A brown box showing an image like a diseased mouth with a dire warning about cancer, and only a small label for the brand, will soon be the norm for cigarettes across Canada.
Health Canada says cigarette packs will have to be plain drab brown with standardized layouts and lettering, starting in November.
Health Canada picked the same dark brown for the packages as Australia did for its tobacco products a few years ago, one identified by market researchers as the ugliest colour in the world. Several European countries have used the colour as well.
“Packages with darker colours were perceived to be more ‘harmful to health’ and their products ‘harder to quit,’ in contrast to packages with lighter colours,” the department said in a summary of the plans.
The government says the new plain packages will increase the impact of graphic health warnings about the dangers of smoking, keeping them from getting lost amid colourful designs and branding.
Get weekly health news
The regulations released Wednesday also standardize the size and appearance of cigarettes, cigars and other tobacco products inside the packages – effectively eliminating extra-long or “slim” cigarettes.
Specific rules have been awaited since Parliament passed a law requiring them last fall, joining 13 other countries that have adopted similar measures.
The new rules are part of a larger strategy aimed at driving the rate of tobacco use among Canadians down to five per cent by 2035.
Federal statistics show that in 2017, 18 per cent of Canadians over the age of 15 said they’d used tobacco in the previous month, an increase of 15 per cent from 2015.
The Canadian Cancer Society said that these new regulations “are the most effective tobacco plain packaging requirements in the world.”
“We strongly support the plain packaging regulations as they are essential to protect Canadian youth from tobacco companies,” said Rob Cunningham, senior policy analyst with the Canadian Cancer Society in a press release.
“Tobacco is addictive and deadly and should not be sold in packages made to be more attractive.
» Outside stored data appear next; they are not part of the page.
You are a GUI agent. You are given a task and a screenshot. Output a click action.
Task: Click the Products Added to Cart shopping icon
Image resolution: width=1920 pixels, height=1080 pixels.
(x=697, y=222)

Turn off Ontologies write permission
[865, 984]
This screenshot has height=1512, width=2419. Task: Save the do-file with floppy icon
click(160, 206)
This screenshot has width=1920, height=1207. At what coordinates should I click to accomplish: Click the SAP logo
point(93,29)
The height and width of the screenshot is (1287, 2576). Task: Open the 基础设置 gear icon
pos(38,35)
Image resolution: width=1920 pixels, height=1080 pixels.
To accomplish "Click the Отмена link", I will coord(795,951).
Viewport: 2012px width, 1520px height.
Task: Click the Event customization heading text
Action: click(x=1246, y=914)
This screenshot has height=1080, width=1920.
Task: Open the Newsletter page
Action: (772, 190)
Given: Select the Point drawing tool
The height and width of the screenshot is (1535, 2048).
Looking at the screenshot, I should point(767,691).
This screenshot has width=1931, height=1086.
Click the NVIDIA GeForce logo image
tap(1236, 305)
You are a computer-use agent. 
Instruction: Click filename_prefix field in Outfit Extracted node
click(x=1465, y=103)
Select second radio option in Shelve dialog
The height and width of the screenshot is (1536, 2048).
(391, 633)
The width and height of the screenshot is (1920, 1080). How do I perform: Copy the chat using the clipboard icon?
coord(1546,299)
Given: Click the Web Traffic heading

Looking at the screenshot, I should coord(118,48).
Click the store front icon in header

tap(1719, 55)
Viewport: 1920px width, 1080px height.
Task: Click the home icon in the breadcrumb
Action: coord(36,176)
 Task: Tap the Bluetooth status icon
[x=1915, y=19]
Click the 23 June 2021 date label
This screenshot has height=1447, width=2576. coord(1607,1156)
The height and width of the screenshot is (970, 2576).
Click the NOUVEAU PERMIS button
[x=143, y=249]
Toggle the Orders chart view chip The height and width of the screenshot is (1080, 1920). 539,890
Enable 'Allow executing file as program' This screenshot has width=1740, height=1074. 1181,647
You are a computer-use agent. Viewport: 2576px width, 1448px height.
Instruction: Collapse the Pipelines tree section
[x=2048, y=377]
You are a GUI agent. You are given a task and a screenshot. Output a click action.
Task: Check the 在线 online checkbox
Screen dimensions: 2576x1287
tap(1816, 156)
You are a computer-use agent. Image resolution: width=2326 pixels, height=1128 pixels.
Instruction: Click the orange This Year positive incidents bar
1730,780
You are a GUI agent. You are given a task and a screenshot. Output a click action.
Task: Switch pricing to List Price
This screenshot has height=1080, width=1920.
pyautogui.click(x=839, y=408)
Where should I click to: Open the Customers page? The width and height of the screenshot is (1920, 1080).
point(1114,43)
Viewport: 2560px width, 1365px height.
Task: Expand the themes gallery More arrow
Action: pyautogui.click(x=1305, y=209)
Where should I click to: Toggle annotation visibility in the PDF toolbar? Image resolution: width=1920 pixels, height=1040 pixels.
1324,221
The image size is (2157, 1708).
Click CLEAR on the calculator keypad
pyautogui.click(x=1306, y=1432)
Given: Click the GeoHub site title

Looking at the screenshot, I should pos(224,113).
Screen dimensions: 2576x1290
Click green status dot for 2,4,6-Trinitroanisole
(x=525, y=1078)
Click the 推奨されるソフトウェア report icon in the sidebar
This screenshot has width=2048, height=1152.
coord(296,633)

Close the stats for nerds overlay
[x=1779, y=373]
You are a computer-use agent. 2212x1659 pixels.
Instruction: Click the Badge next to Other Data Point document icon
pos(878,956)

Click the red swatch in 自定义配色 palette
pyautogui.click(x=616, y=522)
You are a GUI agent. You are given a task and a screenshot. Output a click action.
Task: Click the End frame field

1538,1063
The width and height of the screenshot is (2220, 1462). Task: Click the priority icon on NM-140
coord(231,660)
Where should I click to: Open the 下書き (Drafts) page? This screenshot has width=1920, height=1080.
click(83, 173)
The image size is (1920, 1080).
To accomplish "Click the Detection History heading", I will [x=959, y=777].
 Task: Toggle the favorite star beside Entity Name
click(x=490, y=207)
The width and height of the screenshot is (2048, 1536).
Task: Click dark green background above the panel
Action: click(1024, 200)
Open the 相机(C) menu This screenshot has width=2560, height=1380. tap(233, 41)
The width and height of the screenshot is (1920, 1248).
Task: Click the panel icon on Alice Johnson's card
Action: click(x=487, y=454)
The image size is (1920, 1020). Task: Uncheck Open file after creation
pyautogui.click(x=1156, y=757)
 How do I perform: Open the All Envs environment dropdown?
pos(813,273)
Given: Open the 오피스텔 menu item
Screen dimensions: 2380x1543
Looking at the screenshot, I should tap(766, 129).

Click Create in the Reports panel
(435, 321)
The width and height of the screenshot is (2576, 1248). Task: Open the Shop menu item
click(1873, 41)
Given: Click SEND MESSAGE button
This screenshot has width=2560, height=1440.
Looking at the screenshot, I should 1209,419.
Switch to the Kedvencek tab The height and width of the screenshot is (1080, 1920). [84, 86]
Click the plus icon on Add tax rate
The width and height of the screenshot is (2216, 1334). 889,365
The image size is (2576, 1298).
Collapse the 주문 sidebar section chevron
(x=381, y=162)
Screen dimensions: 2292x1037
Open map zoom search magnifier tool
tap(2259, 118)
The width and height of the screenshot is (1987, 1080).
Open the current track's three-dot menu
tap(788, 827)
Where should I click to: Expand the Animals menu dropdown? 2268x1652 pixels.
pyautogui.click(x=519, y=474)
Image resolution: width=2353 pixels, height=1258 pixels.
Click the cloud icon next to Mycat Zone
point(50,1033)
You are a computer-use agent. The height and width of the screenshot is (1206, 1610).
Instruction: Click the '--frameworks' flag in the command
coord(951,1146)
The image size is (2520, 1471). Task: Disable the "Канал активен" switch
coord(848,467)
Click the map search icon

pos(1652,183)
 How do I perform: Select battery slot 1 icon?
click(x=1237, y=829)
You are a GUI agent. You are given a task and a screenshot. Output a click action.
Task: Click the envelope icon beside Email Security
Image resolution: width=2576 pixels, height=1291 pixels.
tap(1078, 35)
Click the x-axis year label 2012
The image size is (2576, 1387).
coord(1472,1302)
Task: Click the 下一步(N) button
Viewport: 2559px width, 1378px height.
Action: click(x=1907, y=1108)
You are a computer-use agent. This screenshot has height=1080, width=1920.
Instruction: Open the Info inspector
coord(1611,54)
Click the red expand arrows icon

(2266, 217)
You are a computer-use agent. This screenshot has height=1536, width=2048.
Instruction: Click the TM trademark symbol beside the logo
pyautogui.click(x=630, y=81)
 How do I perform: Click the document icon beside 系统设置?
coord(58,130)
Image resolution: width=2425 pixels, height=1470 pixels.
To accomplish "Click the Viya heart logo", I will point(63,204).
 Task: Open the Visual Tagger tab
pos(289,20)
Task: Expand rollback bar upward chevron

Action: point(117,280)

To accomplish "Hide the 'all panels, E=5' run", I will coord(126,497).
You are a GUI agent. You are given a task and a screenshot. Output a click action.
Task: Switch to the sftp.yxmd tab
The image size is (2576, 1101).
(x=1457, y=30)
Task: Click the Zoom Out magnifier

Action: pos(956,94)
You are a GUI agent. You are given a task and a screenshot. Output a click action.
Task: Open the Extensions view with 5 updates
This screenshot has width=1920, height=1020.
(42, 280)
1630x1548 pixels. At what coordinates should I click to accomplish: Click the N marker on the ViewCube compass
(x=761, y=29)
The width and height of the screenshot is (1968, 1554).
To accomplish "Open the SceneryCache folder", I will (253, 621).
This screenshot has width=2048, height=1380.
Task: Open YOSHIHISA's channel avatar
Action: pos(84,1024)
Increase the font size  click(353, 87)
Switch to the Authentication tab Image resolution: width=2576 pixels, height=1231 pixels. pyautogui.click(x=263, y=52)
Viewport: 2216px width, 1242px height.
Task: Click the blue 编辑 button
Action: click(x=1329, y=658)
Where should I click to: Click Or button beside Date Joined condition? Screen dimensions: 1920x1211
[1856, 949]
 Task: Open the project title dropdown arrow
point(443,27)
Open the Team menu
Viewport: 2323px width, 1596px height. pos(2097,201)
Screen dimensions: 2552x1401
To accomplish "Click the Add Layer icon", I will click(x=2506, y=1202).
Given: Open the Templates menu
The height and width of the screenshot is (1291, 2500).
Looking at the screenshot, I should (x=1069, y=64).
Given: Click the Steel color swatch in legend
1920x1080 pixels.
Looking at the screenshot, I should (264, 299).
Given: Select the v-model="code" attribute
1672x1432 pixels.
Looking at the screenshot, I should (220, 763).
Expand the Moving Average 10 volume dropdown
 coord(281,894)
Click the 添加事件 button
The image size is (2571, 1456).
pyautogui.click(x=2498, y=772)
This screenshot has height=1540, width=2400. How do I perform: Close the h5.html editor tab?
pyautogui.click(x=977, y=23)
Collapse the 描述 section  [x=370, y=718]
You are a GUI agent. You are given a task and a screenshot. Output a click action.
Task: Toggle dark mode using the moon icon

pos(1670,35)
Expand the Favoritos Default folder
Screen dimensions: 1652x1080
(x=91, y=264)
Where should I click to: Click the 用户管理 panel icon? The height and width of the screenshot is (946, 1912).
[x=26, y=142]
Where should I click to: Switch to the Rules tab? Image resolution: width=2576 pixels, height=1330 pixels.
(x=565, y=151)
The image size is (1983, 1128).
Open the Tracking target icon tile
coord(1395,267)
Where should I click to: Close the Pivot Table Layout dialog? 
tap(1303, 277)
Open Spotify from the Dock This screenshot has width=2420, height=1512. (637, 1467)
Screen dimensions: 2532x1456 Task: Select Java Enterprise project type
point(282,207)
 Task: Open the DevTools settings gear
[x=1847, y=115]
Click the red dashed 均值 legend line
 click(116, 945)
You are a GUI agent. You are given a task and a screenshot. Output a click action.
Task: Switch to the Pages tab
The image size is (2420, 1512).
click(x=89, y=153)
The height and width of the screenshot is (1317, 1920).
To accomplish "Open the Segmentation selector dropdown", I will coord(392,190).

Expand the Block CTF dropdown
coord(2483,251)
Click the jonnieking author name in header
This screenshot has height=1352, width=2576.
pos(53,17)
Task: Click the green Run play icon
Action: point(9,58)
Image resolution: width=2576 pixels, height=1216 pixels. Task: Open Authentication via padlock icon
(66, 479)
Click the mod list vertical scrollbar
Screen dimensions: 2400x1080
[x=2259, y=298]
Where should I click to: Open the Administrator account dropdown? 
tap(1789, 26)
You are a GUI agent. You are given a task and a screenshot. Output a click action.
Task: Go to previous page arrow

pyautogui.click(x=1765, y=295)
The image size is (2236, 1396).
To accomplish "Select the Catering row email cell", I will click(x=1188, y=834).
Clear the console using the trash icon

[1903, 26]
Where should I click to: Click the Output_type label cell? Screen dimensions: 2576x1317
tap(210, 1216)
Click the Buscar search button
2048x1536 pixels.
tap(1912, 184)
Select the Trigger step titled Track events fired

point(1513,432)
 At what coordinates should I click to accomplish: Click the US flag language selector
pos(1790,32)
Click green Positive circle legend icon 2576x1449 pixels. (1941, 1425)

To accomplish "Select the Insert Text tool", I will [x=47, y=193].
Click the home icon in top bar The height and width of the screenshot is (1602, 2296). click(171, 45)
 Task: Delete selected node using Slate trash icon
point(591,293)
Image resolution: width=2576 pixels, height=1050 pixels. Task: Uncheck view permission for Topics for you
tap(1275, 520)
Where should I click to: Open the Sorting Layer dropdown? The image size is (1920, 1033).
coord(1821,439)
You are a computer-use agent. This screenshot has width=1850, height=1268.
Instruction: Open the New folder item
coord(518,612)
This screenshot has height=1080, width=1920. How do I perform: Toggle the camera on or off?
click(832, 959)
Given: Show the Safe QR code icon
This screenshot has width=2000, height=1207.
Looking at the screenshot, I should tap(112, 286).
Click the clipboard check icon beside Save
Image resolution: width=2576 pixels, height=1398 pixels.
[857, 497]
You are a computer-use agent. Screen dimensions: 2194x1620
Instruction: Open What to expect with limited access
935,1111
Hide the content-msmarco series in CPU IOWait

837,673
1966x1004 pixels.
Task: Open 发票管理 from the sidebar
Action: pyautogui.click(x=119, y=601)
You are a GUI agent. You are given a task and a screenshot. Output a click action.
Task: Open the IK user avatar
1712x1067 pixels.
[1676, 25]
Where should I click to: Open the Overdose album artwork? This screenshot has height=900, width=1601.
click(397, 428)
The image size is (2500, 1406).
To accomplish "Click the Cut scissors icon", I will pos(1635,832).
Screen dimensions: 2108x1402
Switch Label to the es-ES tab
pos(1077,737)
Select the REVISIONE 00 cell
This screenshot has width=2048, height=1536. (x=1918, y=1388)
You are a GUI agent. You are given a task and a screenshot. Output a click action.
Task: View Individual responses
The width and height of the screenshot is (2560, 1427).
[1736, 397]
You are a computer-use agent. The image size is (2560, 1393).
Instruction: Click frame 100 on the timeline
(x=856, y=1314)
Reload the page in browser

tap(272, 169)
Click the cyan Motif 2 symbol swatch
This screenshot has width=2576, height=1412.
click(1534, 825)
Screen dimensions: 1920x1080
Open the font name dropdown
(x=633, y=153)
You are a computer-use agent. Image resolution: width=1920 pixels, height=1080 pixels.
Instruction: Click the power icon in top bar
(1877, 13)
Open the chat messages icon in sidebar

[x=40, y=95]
Tobacco packaging should not function as mini-billboards promoting tobacco use.”
On the flip side, the industry association representing convenience stores said plain packaging increases the appeal of contraband tobacco products and makes them harder to distinguish from legally marketed ones.
“Instead of addressing the 20 per cent of tobacco that is sold illegally in Canada, government is adding one more burden to law-abiding retailers who don’t sell to minors, comply with display bans, and partner with government to collect and remit most of the $9 billion in tobacco tax revenue every year,” Anne Kothawala, president of the Convenience Industry Council of Canada, said in a statement.